# Removing Scratches from Instrument Cluster Plastic



## kes205 (Apr 16, 2009)

Hi All,

I have just noticed that a number of scratches have appeared on the plastic/Perspex cover on the instrument cluster of my EVO Vi. Does anyone know what the best technique for getting rid of them or improving them. I heard of Plastx plastic polish but dont know whether this is suitable. Obviously i cant machine polish them as cant get my DA near them.

Thanks

Kerry


----------



## sirkuk (Mar 5, 2012)

I think one thing to be wary of is removing the anti glare coating if it has one. My Honda's scratches as soon as you look at it so also interested in what products others have used.

Sent from my GT-I9000 using Tapatalk


----------



## P200MSD (Jan 5, 2009)

This stuff is awesome as we use it on military aircraft at work. It's a diminishing abrasive too.

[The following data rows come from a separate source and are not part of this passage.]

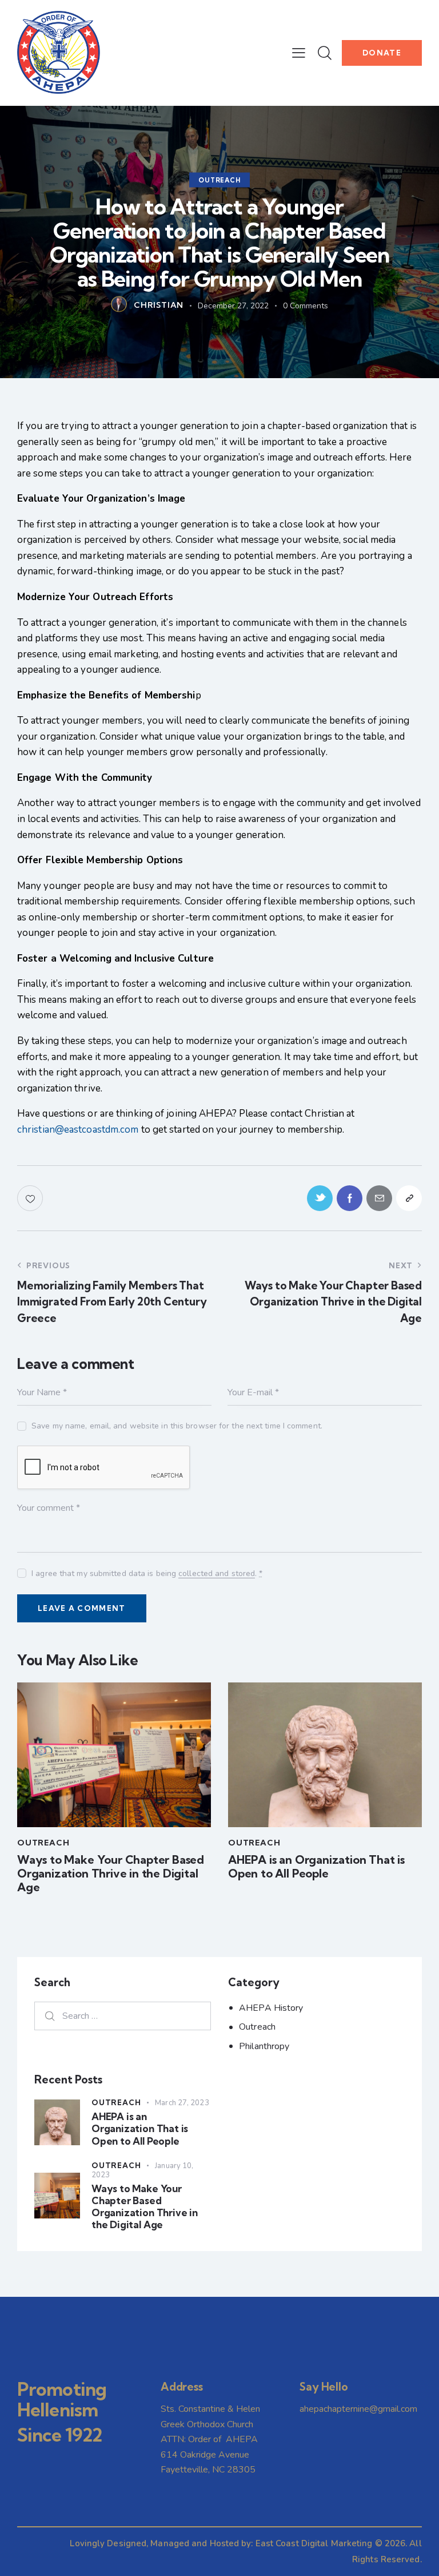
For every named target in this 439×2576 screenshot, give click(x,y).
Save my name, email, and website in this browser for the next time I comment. (176, 1425)
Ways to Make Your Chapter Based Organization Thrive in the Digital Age (110, 1873)
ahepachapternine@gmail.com (358, 2409)
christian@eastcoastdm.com (78, 1129)
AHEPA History (271, 2008)
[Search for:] (122, 2015)
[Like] (31, 1198)
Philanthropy (264, 2046)
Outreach (219, 180)
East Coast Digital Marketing (314, 2543)
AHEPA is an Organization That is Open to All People (316, 1866)
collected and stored (216, 1574)
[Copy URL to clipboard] (409, 1198)
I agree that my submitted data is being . (146, 1573)
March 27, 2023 (182, 2103)
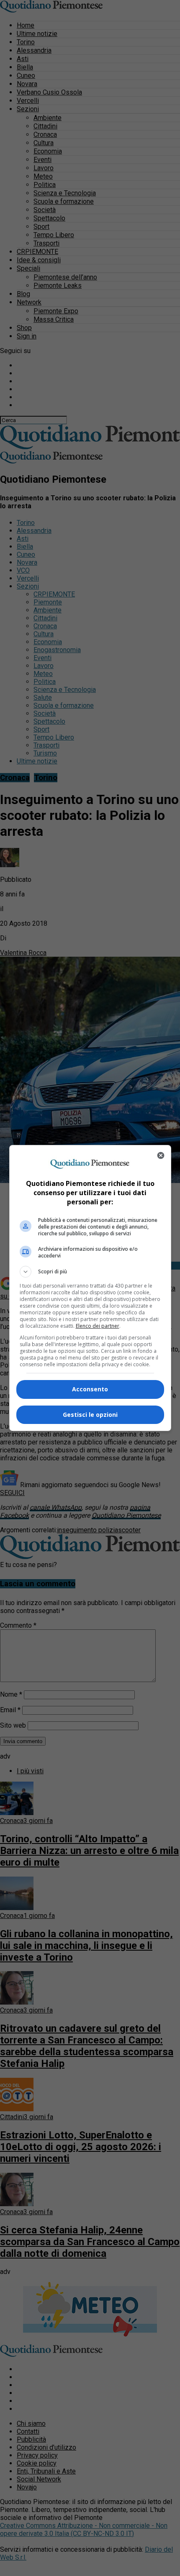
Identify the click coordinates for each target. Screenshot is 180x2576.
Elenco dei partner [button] (97, 1325)
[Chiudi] (160, 1155)
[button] (90, 1272)
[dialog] (90, 1288)
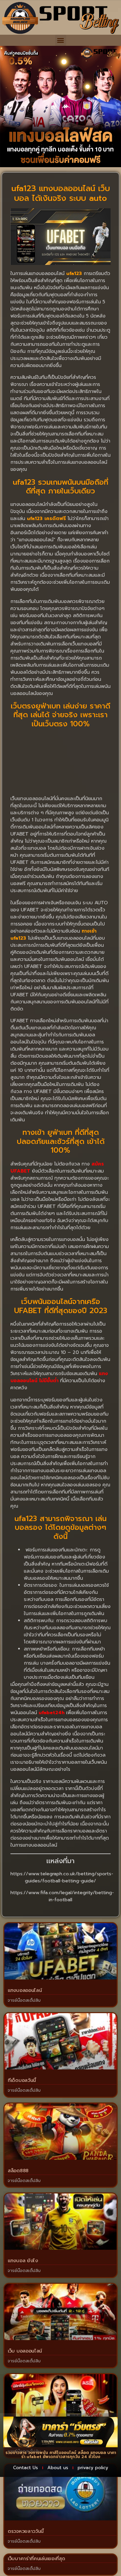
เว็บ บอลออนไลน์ (25, 2351)
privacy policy (93, 2467)
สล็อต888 (18, 2170)
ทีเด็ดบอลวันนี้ (22, 2080)
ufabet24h (52, 1712)
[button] (60, 40)
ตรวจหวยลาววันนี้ (26, 2531)
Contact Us (25, 2467)
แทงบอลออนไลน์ (25, 1990)
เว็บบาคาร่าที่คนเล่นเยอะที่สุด (36, 2558)
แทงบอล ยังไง (23, 2260)
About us (57, 2467)
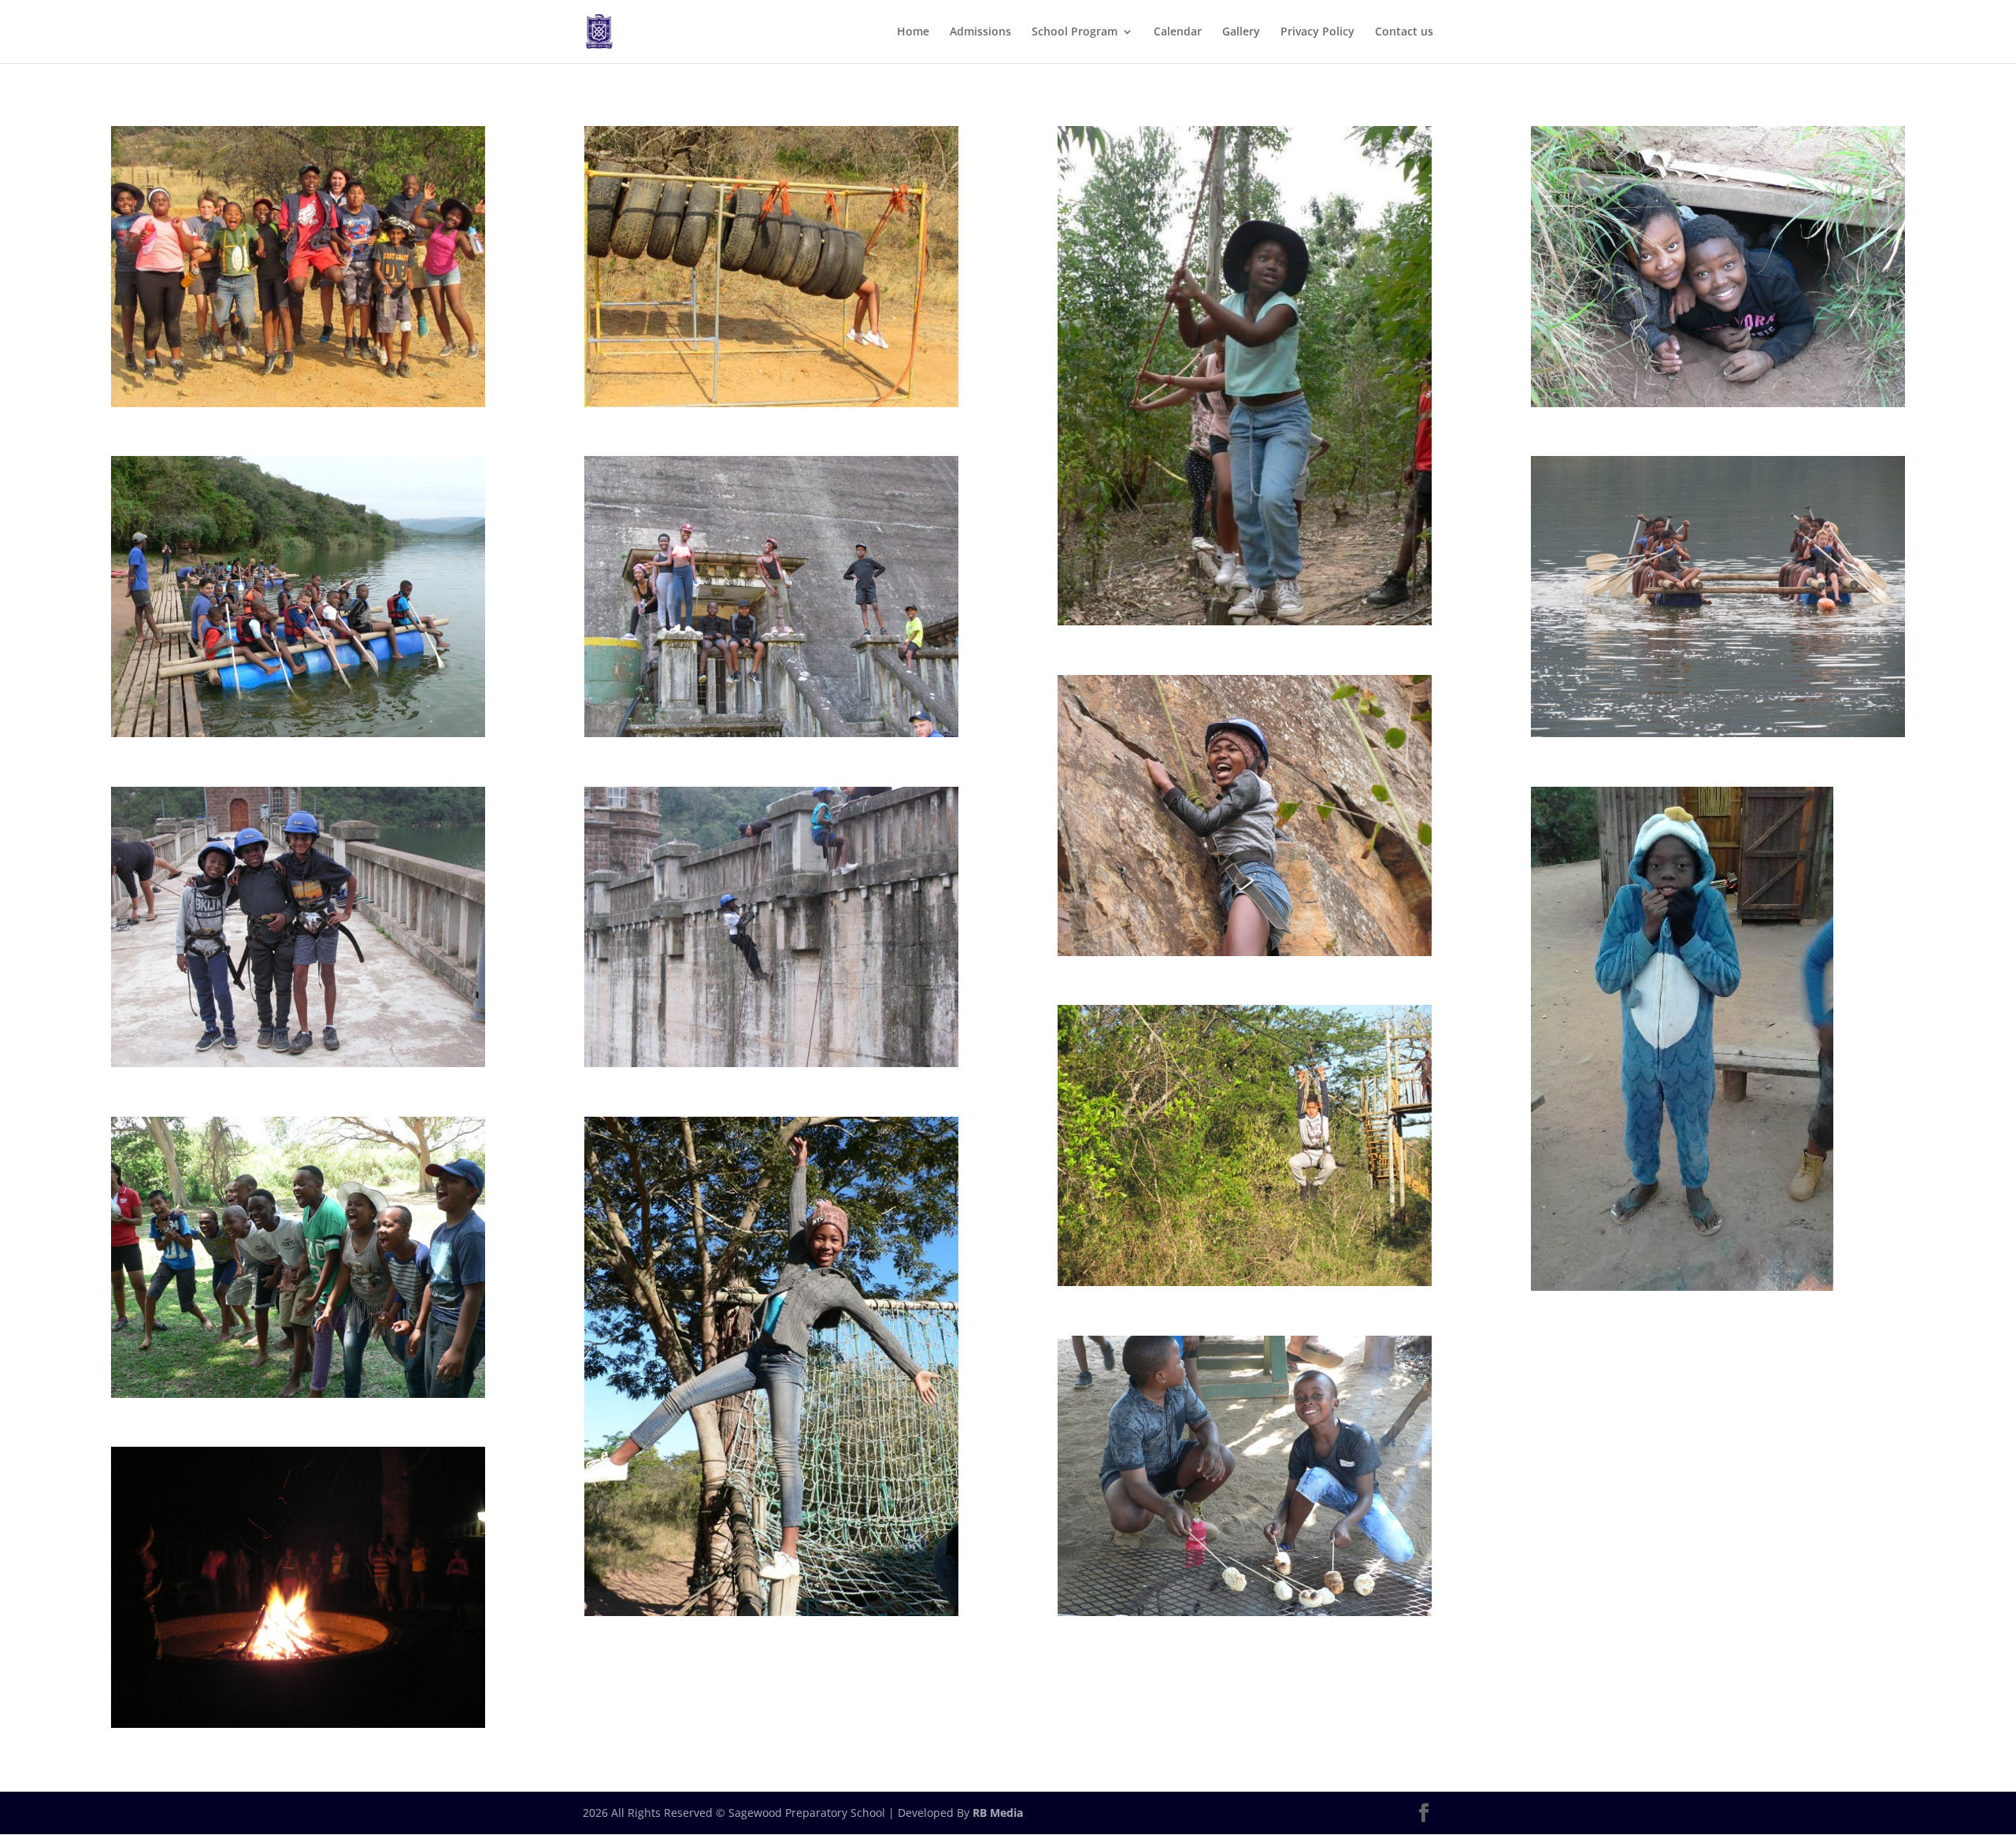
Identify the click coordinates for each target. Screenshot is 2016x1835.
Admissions (980, 32)
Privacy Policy (1317, 32)
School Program (1074, 32)
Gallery (1241, 32)
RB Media (998, 1812)
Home (913, 32)
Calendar (1178, 32)
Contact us (1404, 32)
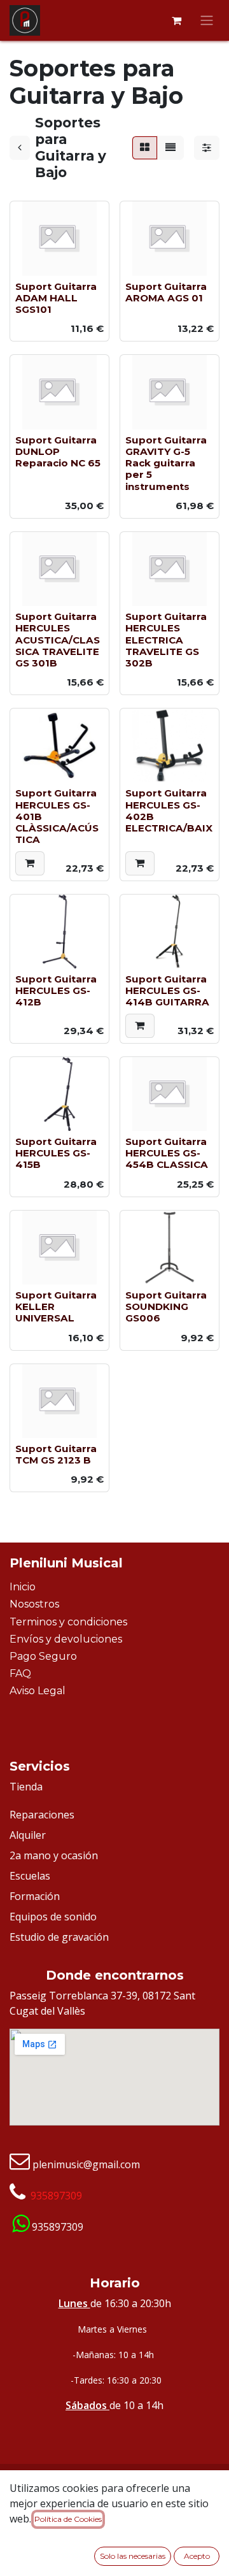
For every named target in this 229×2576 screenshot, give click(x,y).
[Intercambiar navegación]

http://www.ebay.co.uk/itm/GREYGATE-...K_Collectables_Vintage_RL&hash=item19c80d7bd9


----------



## Sander (Apr 1, 2011)

You could also try hiding the scratches.
Autobalm, for example, has incredible filling properties.


----------



## -Simon- (Oct 29, 2010)

P200MSD said:


> This stuff is awesome as we use it on military aircraft at work. It's a diminishing abrasive too.
> 
> http://www.ebay.co.uk/itm/GREYGATE-...K_Collectables_Vintage_RL&hash=item19c80d7bd9


Also interested in this got a nasty scratch on the Accords instruments cover, how is it used, how much damage can it tackle???

Thanks

Simon


----------



## Tips (Mar 27, 2011)

Any combo of the following products & Q-tips will get rid of the scratched anti-glare coating on instrument dials and sat nav screens.

Megs Plast-X
Megs Scratch-X
Autosol Metal Polish
Whitening Toothpaste
IPA wipedowns
Hope that helps.


----------



## RedUntilDead (Feb 10, 2009)

xerapol plastic polish, forget the rest:thumb:
This stuff is the business, comes with a a bit of wet n dry for the deeper marks too. I had an annoying scratch in front of the speedo(could feel the depth with my nail) which I mananaged to smooth out.
Scratchx is sh**e
Toothpaste works (a bit any way)
The only place I find it though is on that orrible auction site.


----------



## kes205 (Apr 16, 2009)

Thanks for all your suggestions. In the end after some research I actually used some silvo polish. It's the stuff that comes on some wadding in a tin. A few people suggested it and I already had some so thought I would try it. It worked like a dream after two passes the scratches and cloudy look had gone. I can now see my dials and it took two mins. Awesome


----------



## distracted (Oct 30, 2010)

I used Plast-X on the instrument bezel of my brother's new (used Civic) car recently and was fairly disappointed with the results. Toothpaste actually worked better which was fairly surprising.


----------



## P200MSD (Jan 5, 2009)

-Simon- said:


> Also interested in this got a nasty scratch on the Accords instruments cover, how is it used, how much damage can it tackle???
> 
> Thanks
> 
> Simon


If you persevere, it can deal with severe hazing. I do rate it. Just put a little on the end of a MF and work in, much the same way as you would use scratchX or plastX i guess. HTH.


----------